Sometimes I wonder whether the entirety of my creative life has come from misery, and without that, I'd just be another one of evolution's normal boring life forms (because 'talent' is all I have?), pleasant enough and of course as valuable as anyone else, but minus that little 'je ne sais pas', that... spark. That spark is what I've come to rely on in order to pretend to contribute to society. 

My generation, the early adopters of Walkmans, dial-up internet, chatrooms and Second Life, were told we were all special. Probably not such a great plan, although well meaning. Yes, of course I know that being creative doesn't give me the right to judge those who aren't, but I reserve the right to be honest about it.

Recently I met with my new therapist, with whom I'm about to commence an 18 week journey of hell/dialectical behavioural therapy (DBT) which was designed especially for the awkward ones like me. The ones for whom DBT's better looking sibling - CBT - just doesn't cut it. In the same way I don't 'get' dubstep (I tried Skrillex again today, but still nothing), I also don't 'get' most therapies. If you read my previous post you'll know that for the most part the drugs definitely don't work, unless you're really really REALLY depressed. BPD isn't just a brain chemistry malfunction - it's more a full system failure. Like trying to stick a floppy disc into a CD drive, or something equally as dated and obsolete.

I'm dubious about the outcome, and here's why: I'm quite used to living life under this blanket of dullness, occasionally disturbed by a period of hell-for-leather emotions. When you fly by the seat of your pants in life, the idea of just coasting along on a calm sea doesn't seem particularly appealing. I'm an emotional surfer, I long for the biggest waves to ride - no matter how dangerous they might be. I've already decided which bits I want to keep and which I'm prepared to let go of, but I'm pretty sure that defeats the object.

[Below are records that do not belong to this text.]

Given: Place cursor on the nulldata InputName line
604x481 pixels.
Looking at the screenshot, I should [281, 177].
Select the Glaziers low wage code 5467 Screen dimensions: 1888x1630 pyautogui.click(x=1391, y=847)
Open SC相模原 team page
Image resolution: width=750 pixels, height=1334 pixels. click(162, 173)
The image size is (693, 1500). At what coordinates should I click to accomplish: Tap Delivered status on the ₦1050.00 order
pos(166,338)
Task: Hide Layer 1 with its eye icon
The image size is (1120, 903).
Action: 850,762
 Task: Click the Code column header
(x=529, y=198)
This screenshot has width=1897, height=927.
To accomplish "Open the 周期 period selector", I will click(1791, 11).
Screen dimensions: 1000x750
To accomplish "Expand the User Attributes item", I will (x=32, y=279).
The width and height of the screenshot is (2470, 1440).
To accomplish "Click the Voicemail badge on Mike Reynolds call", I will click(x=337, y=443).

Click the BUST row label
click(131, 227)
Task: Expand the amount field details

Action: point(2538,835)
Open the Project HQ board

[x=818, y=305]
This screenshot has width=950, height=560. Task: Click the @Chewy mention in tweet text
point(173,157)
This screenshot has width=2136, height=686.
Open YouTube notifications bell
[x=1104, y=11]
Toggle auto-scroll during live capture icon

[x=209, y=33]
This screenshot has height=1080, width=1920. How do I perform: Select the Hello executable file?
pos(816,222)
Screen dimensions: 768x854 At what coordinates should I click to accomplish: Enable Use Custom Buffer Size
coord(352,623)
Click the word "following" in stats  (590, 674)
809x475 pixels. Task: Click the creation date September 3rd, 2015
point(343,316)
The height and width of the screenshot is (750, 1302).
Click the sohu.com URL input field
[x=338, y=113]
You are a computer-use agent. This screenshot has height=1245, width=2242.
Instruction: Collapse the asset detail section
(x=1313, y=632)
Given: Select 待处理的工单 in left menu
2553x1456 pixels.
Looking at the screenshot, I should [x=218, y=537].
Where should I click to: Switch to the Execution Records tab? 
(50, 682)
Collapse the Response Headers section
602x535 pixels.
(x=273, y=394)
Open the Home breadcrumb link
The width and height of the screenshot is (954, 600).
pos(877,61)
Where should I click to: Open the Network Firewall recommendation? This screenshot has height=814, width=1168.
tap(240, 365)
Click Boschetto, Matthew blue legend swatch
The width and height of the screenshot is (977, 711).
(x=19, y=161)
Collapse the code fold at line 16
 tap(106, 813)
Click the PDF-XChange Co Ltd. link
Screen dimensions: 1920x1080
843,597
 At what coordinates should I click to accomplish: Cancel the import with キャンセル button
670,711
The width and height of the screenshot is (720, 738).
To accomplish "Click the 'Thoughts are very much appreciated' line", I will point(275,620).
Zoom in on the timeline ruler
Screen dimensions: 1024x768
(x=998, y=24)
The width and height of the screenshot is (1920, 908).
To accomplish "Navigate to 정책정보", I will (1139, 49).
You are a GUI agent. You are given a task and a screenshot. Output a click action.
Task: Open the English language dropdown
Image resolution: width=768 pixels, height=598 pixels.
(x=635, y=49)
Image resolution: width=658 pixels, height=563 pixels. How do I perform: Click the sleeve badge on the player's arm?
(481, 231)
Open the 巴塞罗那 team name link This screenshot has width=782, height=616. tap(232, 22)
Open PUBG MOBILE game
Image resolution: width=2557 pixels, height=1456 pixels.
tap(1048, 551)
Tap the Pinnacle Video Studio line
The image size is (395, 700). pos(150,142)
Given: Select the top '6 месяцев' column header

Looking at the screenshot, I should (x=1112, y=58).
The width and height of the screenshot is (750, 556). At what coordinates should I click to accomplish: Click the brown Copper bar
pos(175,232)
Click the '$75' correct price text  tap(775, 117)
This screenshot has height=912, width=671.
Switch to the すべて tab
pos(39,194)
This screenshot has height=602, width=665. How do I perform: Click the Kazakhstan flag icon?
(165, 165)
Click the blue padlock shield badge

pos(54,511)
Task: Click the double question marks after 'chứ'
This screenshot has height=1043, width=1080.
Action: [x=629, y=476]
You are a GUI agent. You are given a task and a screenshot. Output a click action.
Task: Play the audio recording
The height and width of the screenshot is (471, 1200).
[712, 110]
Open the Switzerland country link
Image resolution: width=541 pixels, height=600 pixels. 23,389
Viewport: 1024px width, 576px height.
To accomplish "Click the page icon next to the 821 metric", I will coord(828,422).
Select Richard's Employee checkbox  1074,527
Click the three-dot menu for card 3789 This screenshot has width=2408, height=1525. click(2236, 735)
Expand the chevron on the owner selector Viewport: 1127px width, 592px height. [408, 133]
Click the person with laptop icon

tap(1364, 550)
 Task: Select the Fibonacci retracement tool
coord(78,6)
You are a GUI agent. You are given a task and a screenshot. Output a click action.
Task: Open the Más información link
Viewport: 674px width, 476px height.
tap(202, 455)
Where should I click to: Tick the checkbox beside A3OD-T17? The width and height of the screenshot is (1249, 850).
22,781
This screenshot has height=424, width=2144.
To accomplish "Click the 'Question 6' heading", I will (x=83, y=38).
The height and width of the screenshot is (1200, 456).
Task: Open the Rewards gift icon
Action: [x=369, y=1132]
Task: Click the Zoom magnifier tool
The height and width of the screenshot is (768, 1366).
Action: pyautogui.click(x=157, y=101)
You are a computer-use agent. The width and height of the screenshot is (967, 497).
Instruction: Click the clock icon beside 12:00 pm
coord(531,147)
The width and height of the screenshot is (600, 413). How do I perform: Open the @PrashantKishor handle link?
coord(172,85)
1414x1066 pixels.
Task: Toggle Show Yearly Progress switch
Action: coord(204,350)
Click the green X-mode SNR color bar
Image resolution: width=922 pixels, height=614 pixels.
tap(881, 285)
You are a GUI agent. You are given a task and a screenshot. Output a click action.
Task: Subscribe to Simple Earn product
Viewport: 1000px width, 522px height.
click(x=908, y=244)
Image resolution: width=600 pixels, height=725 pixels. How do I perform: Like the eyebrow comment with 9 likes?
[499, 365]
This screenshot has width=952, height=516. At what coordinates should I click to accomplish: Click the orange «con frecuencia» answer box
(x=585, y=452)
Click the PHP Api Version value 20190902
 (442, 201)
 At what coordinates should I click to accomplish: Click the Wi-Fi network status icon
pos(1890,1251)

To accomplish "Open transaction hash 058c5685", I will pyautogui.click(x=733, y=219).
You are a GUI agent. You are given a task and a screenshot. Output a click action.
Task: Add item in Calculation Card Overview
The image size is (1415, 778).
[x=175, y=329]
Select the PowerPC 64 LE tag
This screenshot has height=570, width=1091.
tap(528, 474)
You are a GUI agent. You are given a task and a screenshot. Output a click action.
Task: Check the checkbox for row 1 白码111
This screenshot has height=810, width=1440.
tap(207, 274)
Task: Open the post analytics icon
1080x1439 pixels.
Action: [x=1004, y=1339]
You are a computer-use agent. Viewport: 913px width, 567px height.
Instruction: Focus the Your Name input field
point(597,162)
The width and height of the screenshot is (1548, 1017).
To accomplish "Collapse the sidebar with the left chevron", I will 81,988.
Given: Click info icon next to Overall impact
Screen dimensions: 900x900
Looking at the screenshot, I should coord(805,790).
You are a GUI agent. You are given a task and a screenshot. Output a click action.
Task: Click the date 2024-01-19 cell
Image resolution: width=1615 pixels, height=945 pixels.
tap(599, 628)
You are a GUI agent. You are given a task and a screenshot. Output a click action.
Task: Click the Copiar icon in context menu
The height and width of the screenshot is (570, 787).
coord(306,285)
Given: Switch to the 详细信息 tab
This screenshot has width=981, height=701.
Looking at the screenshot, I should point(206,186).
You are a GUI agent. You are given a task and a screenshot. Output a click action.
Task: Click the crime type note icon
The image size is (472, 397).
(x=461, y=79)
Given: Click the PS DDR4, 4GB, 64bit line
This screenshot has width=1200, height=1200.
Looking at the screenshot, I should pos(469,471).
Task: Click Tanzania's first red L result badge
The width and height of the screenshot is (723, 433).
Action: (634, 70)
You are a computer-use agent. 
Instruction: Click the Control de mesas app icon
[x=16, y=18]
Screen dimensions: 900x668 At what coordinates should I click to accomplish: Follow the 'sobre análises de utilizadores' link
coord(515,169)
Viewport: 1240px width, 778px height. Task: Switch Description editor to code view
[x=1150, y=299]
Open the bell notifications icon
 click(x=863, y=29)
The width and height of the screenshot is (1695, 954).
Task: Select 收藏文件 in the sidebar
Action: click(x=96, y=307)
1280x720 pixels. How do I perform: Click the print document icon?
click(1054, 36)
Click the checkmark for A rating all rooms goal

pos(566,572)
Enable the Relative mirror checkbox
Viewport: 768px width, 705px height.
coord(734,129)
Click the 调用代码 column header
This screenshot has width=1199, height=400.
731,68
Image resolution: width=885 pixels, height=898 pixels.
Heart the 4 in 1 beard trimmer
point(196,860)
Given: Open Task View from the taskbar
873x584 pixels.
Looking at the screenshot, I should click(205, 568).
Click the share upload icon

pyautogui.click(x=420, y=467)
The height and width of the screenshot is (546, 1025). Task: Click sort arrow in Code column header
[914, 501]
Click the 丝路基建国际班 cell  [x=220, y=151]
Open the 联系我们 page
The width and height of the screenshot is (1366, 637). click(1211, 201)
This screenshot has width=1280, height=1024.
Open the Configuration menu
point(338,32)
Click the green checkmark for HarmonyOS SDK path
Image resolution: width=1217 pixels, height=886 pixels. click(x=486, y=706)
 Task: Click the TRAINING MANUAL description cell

I imagine that most people who don't have a mental health condition must think that anyone who does have one wants to not have it. Not so for me. Mine has steered me into depths I never imagined, and made me swim in dark and dangerous waters, alone, in a cave, with a limited supply of oxygen and no idea where I'm going to end up. I could feel my way along the rocky roof and into a new cave, as yet undiscovered. I could be eaten by a predator, the like of which has never been seen before. I could run out of air and expire, sinking lifeless in a rubber suit to the bottom, never to be seen again. But during those times is when I've been struck by inspiration that just doesn't happen when I'm well. I can hear entire orchestral arrangements in my head during these flashes of inspiration. I barely ever remember how a piece got written from start to finish - it's just something instinctive and primordial that allows me to release built up frustration at not being able to express emotion appropriately. 

Inspiration is a slippery fish. It seems to require the things I'm currently particularly short of - time, and space. I no longer have full evenings sitting at the computer, hammering away at the midi keyboard with a triple vodka by my side. My midi keyboard now shares a desk with my work laptop, and I'm so physically exhausted I often go to bed before 9pm. Parenthood has scuppered my rock 'n' roll lifestyle, that's for sure. 

My therapist explained that eventually I'd stop associating inspiration with trauma and consequential black mood; she assured me that I wouldn't lose this spark, just that I'd learn to access it in a different way. I'm finding that pretty hard to accept.